賭け場のディーラーは一人で、最も中心の位置に立ち、他のプレイヤーは円卓の外の椅子に座り、観客はプレイヤーの周りに立って見ていた。
サイコロは技術的な要素のない賭け事なので、見物人はそれほど多くなかった。
馬場絵里菜は適当な隙間を見つけて立ち止まった。その時、ディーラーはサイコロを振っており、数秒後にサイコロカップを置き、無表情で皆に向かって「ベットをどうぞ」と言った。
馬場絵里菜はそのサイコロカップを見つめ、目を細めながら、カップの壁を通してサイコロを見た。
2、3、6で11の大!
ロイヤルカジノのサイコロの最低掛け金は50万で、そのため皆が50万のチップを自分の賭けた場所に投げ入れた。
ベットが終わると、ディーラーは直ちにカップを開けて配当を行った。
馬場絵里菜が見た通り、2、3、6で11の大!
当たった人々は思わず笑みを浮かべた。50万で100万が勝てる。賭けが多ければ多いほど、勝ちも大きくなる。
負けた人々もそれほど落ち込んでいなかった。ここに来る人々は、数百万程度は気にしない人ばかりだった。
賭け事は単純で分かりやすく、馬場絵里菜は一回見ただけで理解した。そこで軽く眉を上げ、これで少しウォーミングアップをして、賭博の感覚に慣れることにした。
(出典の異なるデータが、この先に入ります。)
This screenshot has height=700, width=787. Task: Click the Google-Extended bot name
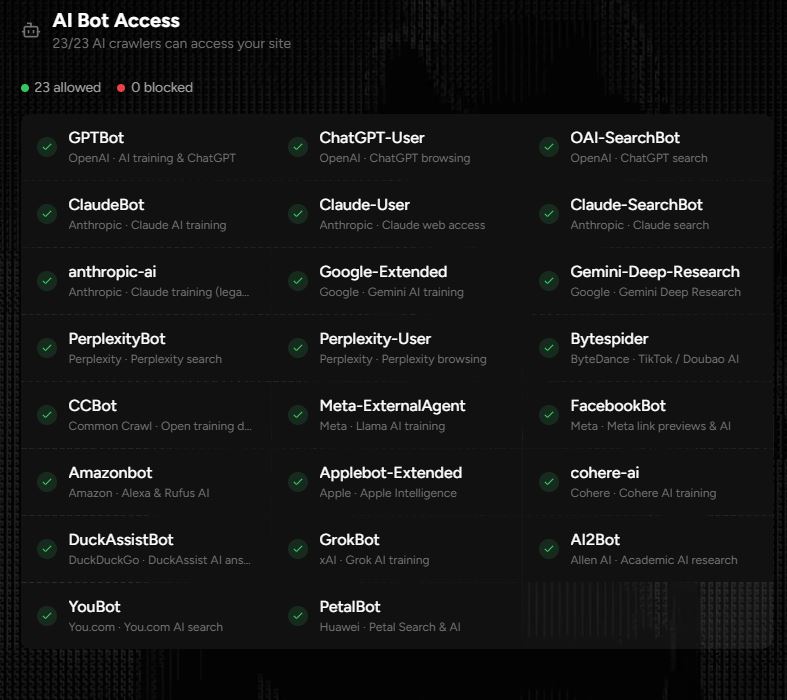click(383, 272)
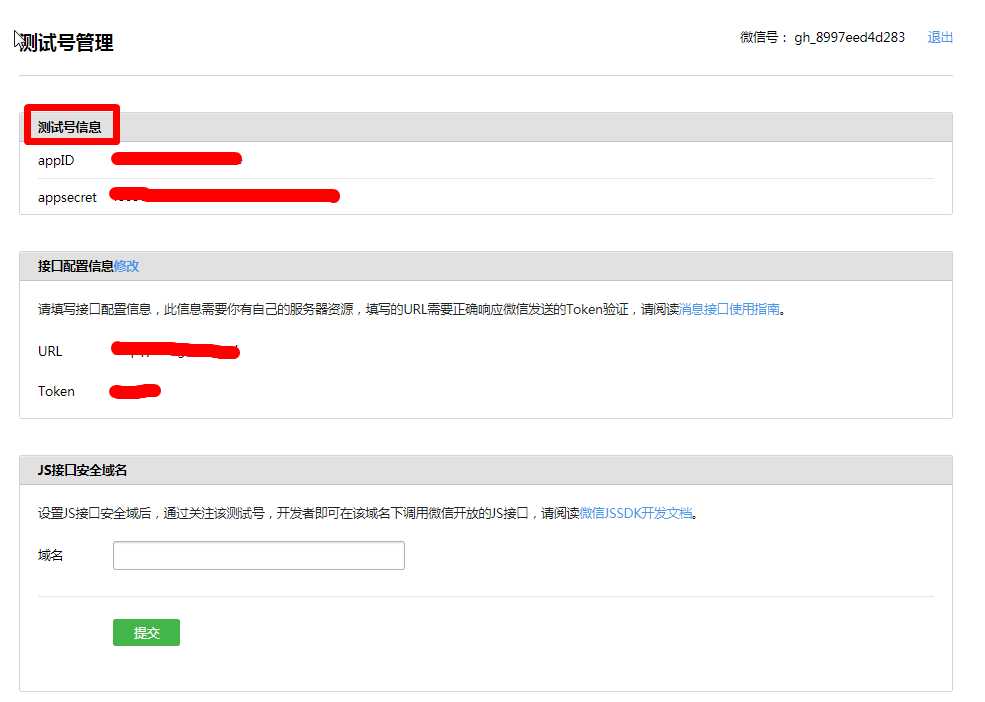Click the 微信号 gh_8997eed4d283 text

(822, 37)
ちょうど隣のプレイヤーが席を立ったので、馬場絵里菜は迷わずその席に座った。
周りの人々は若い女の子を見て驚いた。馬場絵里菜は今日小さなスーツを着ていたが、まだ幼さの残る顔つきで、一目で未成年とわかった。
人々は彼女を二度見したが、それほど驚いた様子は見せなかった。結局、マカオのギャンブル産業は発達し合法なので、金持ちが子供を連れてくることは珍しくなかった。
ただ、子供が賭け台に座るのは珍しかった。
賭け事が始まり、ディーラーがサイコロカップを振り、数秒後にカップを置いて「ベットをどうぞ」と再び声をかけた。
運任せの賭け事なので、プレイヤーたちも迷わず、大小それぞれに賭け、掛け金も50万から500万の間でばらつきがあった。